BW portrait of Sheila Heti with colorful shapes moving around her.
Heti tells a human story from a God-like distance, turning characters into types.Illustration by Erik Winkowski; Source photograph by Jamie Campbell for The New Yorker

A Japanese folktale concerns a young acolyte so obsessed with drawing cats that the elderly and perplexed head priest sends him away. In time, he finds shelter in an abandoned temple that, unbeknownst to him, is haunted. But he has ink. He draws cats all over the walls, the beams, and the floors. Tiring, he tucks himself into a closet to sleep, but wakes to the sounds of violent struggle. When the temple falls silent, he creeps out.

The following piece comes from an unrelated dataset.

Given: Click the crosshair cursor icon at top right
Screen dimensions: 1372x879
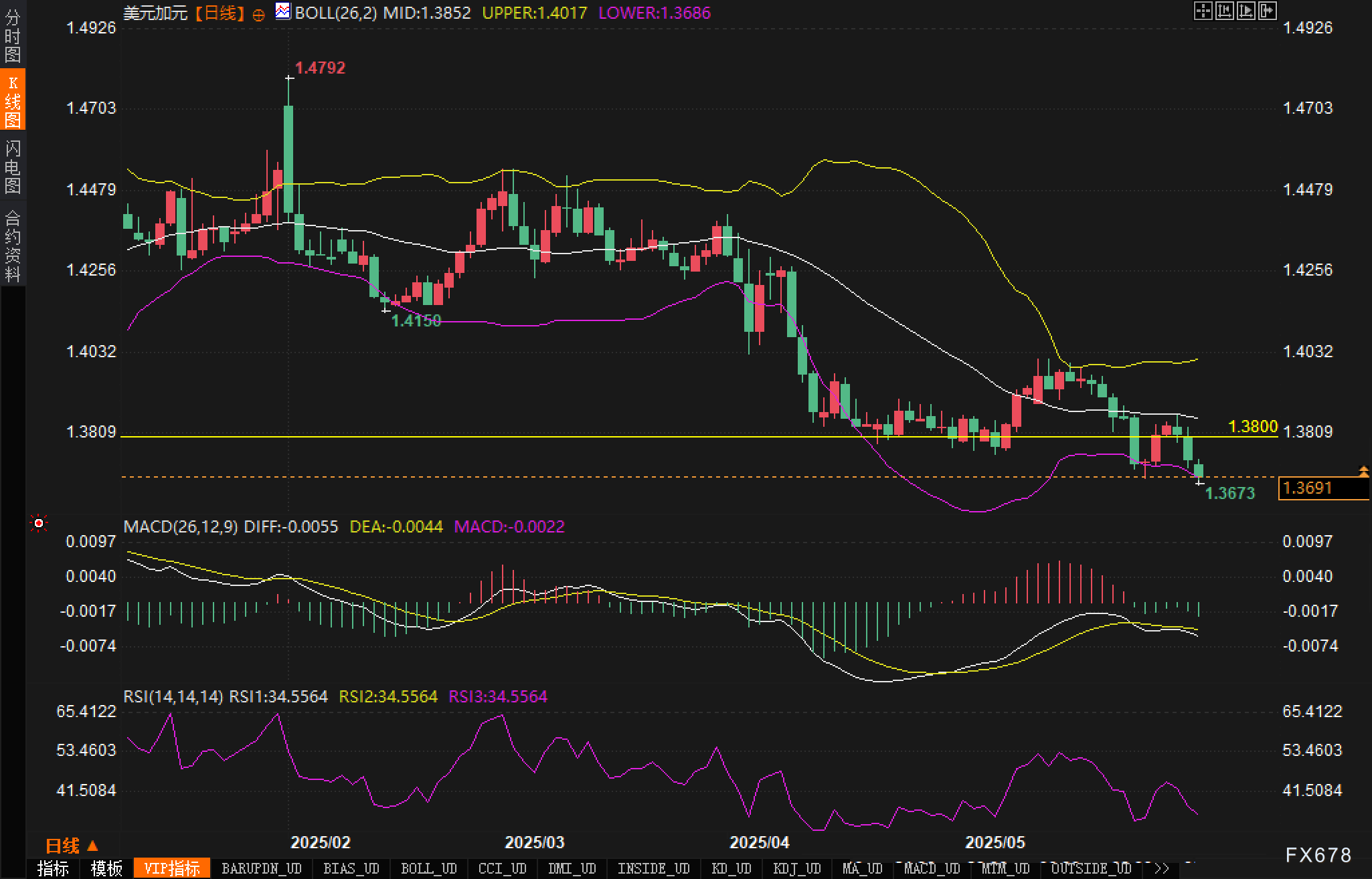Looking at the screenshot, I should [x=1203, y=11].
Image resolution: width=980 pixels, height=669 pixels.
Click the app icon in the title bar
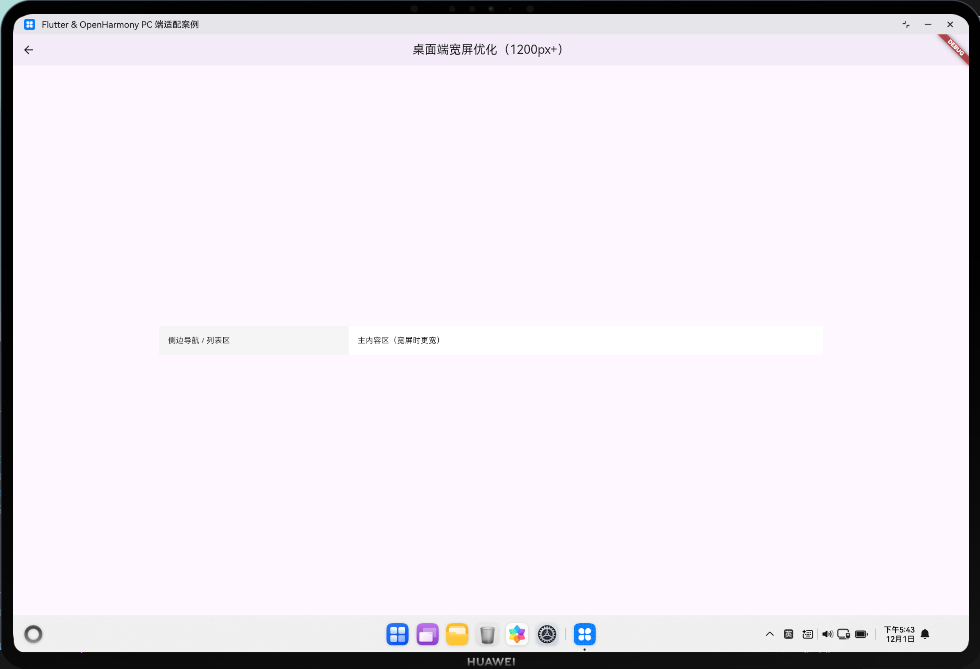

The mangled body of a giant goblin rat lies on the ground. From the walls, the beams, and the floors, his cats look on, their mouths bright with blood.

What writer does not dream of her work rising up to protect her? What writer does not, at some point, endure the opposite—the awful vulnerability of her words in the world, and her inability to defend them from being misread, even mutilated, by those goblin rats of malice, envy, laziness, mere incomprehension?